--- WHAT IS REQUIRED ---
Please reproduce the passage of the Mr. Potato Head post between "The rest of" and "P.I. period, obviously.", inclusive, word for word.

Friday, November 17, 2006

Mr. Potato Head

Mr. Potato Head


Take a good look at me, at my picture I mean: the one just above this line of text showing me smiling, looking out at an imaginary crowd of worshipful fans.
Would you believe, that’s not really me.
The only part that I can really claim to be 100% me in the picture, is my right ear lobe.
I’ve always loved my ear lobes: they’re plump, yet no overly so; they dangle a bit, but don’t sway in the wind; they’re fleshy without being lewd or suggestive.
The rest of me though – to put it carefully, has been borrowed from other sources.
The eyes are Tom Cruises: my own are not nearly so inviting.
The nose is Karl Malden’s.
The moustache is from Tom Selleck’s Magnum P.I. period, obviously.
And the chin is, I am sure you know by now – Winston Churchill’s.
You didn’t really think that the picture they show every week in the paper, is actually me, did you?
It was not a hard decision.
When they told me that I could provide the picture that goes with my column, I looked at it this way: if I was going to allow them to print my honest, unvarnished opinion about politics, friends and family, every week, where anybody could read it, I’d be crazy to let anyone know what I really look like.

Pixel coordinate grounding data
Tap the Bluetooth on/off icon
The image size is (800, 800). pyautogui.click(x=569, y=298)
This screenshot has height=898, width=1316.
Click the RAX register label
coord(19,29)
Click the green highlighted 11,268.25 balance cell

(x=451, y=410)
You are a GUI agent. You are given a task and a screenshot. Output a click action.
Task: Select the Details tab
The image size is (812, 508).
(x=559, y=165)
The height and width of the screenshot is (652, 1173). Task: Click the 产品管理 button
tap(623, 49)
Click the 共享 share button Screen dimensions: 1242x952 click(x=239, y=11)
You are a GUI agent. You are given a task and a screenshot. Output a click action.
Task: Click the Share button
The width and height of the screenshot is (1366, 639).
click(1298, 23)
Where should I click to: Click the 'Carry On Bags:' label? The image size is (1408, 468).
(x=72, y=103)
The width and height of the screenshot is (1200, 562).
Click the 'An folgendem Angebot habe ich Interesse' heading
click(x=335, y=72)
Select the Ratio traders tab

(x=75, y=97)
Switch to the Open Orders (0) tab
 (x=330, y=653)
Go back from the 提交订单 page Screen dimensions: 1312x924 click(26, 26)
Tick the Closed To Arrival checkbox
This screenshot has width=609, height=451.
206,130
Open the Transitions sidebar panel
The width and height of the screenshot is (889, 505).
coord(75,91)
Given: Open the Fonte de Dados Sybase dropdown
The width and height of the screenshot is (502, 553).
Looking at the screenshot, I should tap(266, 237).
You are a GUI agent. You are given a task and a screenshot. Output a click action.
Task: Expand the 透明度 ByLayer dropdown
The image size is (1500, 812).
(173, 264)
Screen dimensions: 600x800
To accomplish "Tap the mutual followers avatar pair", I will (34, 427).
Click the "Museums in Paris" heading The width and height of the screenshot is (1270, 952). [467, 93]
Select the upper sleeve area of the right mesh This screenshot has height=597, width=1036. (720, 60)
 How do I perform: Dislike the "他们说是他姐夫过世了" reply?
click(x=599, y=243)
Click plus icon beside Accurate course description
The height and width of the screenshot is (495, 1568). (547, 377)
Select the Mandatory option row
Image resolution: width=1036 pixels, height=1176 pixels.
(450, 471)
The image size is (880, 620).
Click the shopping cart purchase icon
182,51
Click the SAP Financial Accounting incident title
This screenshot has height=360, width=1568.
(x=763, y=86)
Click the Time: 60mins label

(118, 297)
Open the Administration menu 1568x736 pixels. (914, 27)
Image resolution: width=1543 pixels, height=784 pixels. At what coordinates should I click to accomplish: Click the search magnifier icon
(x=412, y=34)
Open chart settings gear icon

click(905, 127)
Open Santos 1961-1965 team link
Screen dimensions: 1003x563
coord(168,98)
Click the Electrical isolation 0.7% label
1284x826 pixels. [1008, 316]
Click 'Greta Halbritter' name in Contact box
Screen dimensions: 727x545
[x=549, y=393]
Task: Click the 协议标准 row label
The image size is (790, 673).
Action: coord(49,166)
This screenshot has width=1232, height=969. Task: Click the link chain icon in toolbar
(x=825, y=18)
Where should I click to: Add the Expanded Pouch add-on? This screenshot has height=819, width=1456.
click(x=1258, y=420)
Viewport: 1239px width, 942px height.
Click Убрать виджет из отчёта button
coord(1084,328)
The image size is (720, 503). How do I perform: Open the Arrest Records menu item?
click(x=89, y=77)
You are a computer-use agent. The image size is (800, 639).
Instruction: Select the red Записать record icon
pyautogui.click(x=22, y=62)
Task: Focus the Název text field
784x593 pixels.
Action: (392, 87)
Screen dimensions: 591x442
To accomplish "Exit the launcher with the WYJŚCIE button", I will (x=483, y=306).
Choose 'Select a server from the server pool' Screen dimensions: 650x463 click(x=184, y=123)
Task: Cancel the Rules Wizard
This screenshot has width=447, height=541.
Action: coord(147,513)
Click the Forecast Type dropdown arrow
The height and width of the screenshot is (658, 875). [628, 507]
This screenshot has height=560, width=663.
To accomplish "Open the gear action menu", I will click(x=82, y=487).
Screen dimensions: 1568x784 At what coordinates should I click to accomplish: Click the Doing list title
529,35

--- SOLUTION FOR THIS TASK ---
The rest of me though – to put it carefully, has been borrowed from other sources.
The eyes are Tom Cruises: my own are not nearly so inviting.
The nose is Karl Malden’s.
The moustache is from Tom Selleck’s Magnum P.I. period, obviously.